To diagnose SMM, you will have blood or urine tests. These tests look for:
- A level of m-protein at 3.0 g/dL (3 grams in a deciliter of blood) or higher.
- A high level of plasma cells, at 10% to 60% of the blood cells in your bone marrow.
A range of 10% to 60% means out of every 100 blood cells, 10 to 60 are plasma cells. A normal level is about 2% to 3%. Out of every 100 blood cells, only 2 or 3 of them are plasma cells.
Risk of smoldering myeloma becoming multiple myeloma
Compared to monoclonal gammopathy of undetermined significance (MGUS), smoldering myeloma has a higher risk of turning into multiple myeloma. Only 1 or 2 out of every 100 people who have MGUS will develop multiple myeloma.
But during their first 5 years with SMM, 10 out of every 100 people will get multiple myeloma. The risk falls after the first 5 years.
People with SMM can be at a low, intermediate (medium), or high risk for getting active multiple myeloma. MSK offers treatment that can delay SMM from getting worse.
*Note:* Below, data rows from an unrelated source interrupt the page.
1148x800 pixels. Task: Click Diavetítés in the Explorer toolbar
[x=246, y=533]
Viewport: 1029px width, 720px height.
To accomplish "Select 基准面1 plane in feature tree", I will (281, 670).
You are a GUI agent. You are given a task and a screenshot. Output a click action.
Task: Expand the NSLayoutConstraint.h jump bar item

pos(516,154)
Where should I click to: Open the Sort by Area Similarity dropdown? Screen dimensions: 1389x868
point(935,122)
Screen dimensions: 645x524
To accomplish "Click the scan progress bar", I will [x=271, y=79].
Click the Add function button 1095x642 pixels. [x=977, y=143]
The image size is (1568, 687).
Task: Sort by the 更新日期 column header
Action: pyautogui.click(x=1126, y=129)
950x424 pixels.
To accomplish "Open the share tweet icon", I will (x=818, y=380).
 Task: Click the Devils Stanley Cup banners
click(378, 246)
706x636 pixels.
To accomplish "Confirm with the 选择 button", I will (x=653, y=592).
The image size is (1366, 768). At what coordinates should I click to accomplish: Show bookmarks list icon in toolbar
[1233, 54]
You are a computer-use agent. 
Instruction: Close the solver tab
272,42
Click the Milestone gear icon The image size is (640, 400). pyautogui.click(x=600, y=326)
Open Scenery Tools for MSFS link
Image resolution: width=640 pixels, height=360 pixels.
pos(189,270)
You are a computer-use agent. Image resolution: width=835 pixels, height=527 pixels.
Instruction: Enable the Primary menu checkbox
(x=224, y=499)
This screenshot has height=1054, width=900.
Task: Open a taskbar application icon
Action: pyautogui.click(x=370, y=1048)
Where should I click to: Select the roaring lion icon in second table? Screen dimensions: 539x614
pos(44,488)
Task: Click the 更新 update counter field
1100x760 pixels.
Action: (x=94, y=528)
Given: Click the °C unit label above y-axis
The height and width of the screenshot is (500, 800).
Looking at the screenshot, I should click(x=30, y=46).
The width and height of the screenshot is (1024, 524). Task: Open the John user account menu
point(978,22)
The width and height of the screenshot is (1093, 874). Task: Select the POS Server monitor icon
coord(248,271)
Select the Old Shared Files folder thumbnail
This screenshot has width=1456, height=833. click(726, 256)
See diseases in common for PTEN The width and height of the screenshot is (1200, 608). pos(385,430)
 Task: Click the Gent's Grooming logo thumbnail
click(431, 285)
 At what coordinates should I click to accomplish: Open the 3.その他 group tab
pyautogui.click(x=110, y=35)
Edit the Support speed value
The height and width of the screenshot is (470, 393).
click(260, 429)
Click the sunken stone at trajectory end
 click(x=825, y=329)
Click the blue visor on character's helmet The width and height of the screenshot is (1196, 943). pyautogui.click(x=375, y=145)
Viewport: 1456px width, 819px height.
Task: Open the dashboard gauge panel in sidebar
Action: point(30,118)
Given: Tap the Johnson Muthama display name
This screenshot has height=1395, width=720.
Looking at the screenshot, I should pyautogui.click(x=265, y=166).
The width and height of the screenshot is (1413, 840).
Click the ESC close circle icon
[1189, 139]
Smoldering multiple myeloma treatment and monitoring
MSK will monitor SMM for signs it is turning into active multiple myeloma. Our doctors are very experienced in treating plasma cell disorders and multiple myeloma.
We’re also looking at ways to prevent SMM from becoming active myeloma.
Some people with smoldering myeloma are at high risk for getting active myeloma. MSK is researching whether treatment can delay symptoms, such as broken bones or kidney failure. We’re looking at whether we can stop the disease by changing your nutrition and microbiome.